President Obama Continues Clemency Push, Commutes Hundreds of Sentences

Days before he leaves office, President Obama on Tuesday granted 209 commutations and 64 pardons, bringing his total number of clemency recipients to 1,597 – 1,385 commutations and 212 pardons. His volume of commutations is greater than the previous 12 presidents combined.

“These 273 individuals learned that our nation is a forgiving nation, where hard work and a commitment to rehabilitation can lead to a second chance, and where wrongs from the past will not deprive an individual of the opportunity to move forward,” said Neil Eggleston, counsel to the President. “Today, 273 individuals – like President Obama’s 1,324 clemency recipients before them – learned that our President has found them deserving of a second chance.”

More than half of Tuesday’s commutation recipients were serving life sentences.

The Leadership Conference has supported Obama’s leadership in commuting overly harsh and outdated sentences, praising his actions in the past as sending “an unmistakable message to the nation that we desperately need reforms to our inhumane, discriminatory, and costly criminal justice system.”

But as Obama has noted all along, his actions aren’t enough. Congress could go father by passing sentencing reform legislation, but bills stalled in both chambers last year. The Senate Judiciary Committee advanced the Sentencing Reform and Corrections Act in October 2015, but it languished on the Senate floor for more than a year before expiring. In the House, the Sentencing Reform Act similarly never came up for a vote on the floor.

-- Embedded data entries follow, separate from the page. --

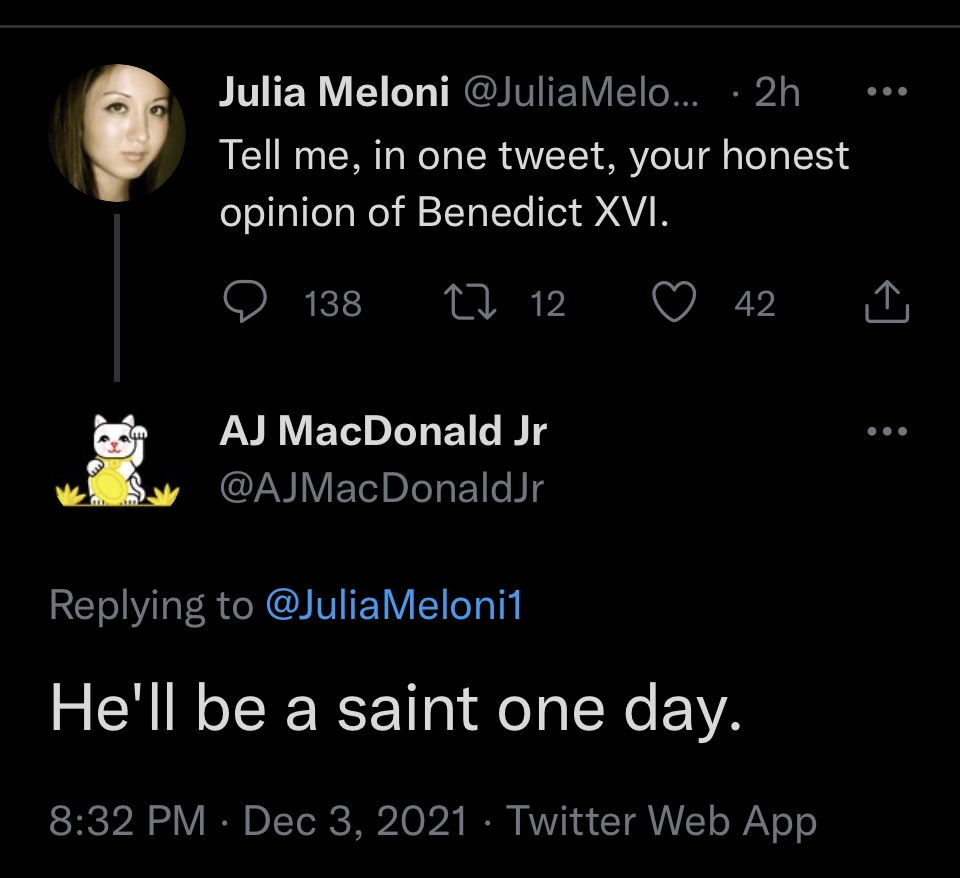This screenshot has width=960, height=878.
Task: Open the tweet asking about Benedict XVI
Action: 534,185
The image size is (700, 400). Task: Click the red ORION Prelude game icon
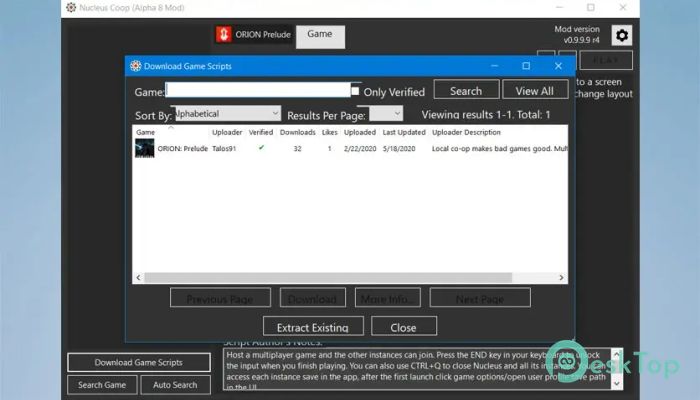coord(223,34)
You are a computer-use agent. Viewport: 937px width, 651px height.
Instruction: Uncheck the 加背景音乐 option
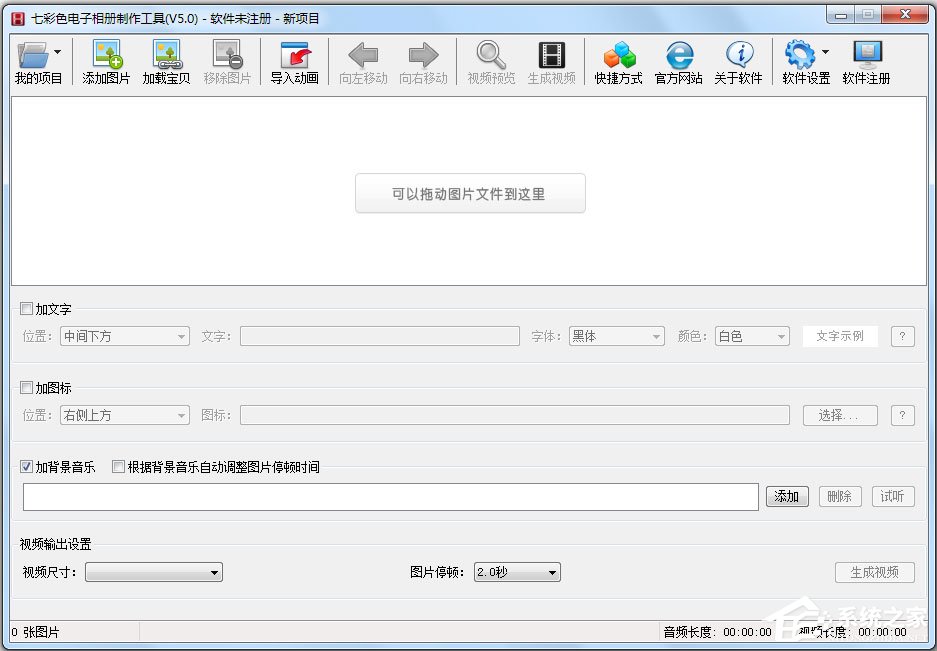(25, 467)
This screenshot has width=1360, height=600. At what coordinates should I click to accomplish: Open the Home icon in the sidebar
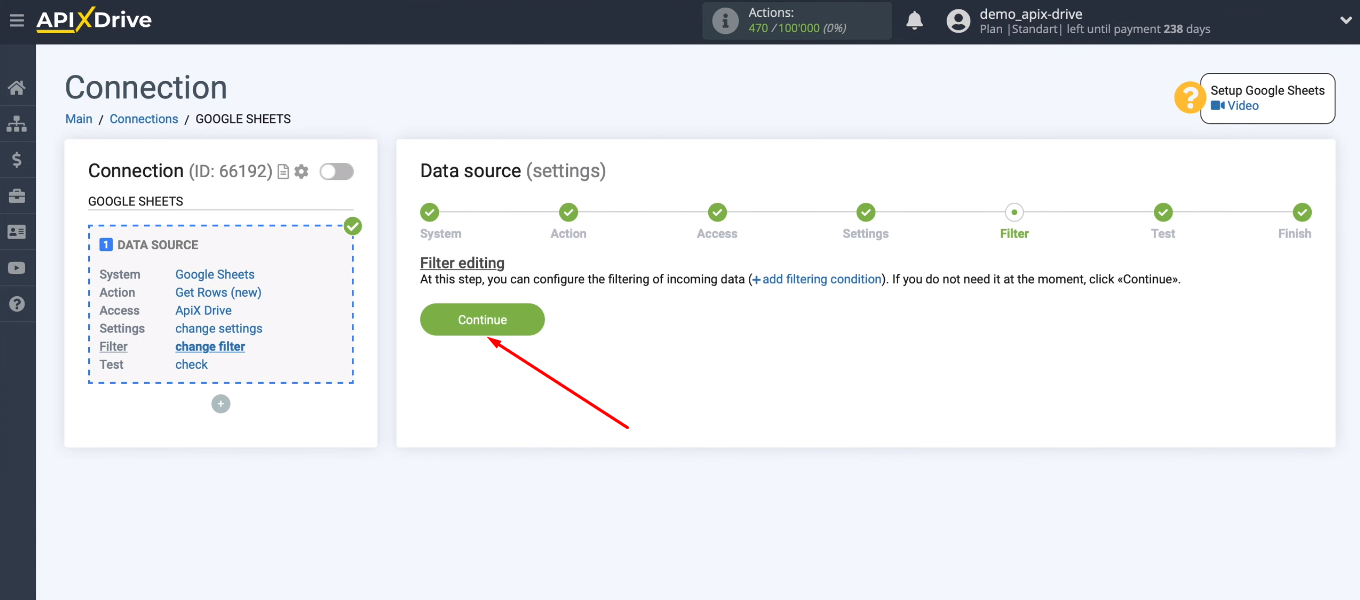[17, 87]
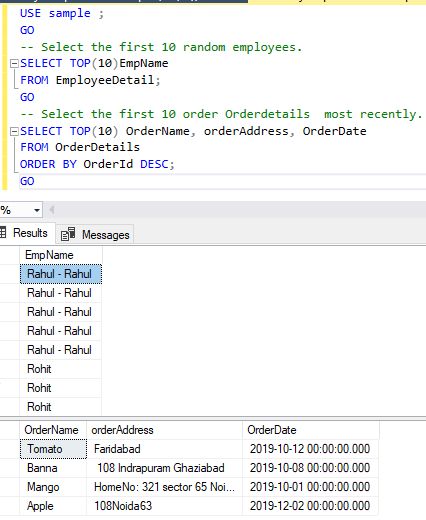Open the zoom percentage dropdown
The height and width of the screenshot is (520, 426).
pos(37,210)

President-elect Donald Trump’s pick to lead the U.S. Department of Justice, Sen. Jeff Sessions, R. Ala., is a major reason why the Senate bill failed. “In 2016, he personally blocked the Sentencing Reform and Corrections Act,” says a recent Brennan Center for Justice report. “As Attorney General, Sen. Sessions could stall current congressional efforts to pass this legislation to recalibrate federal sentencing laws.”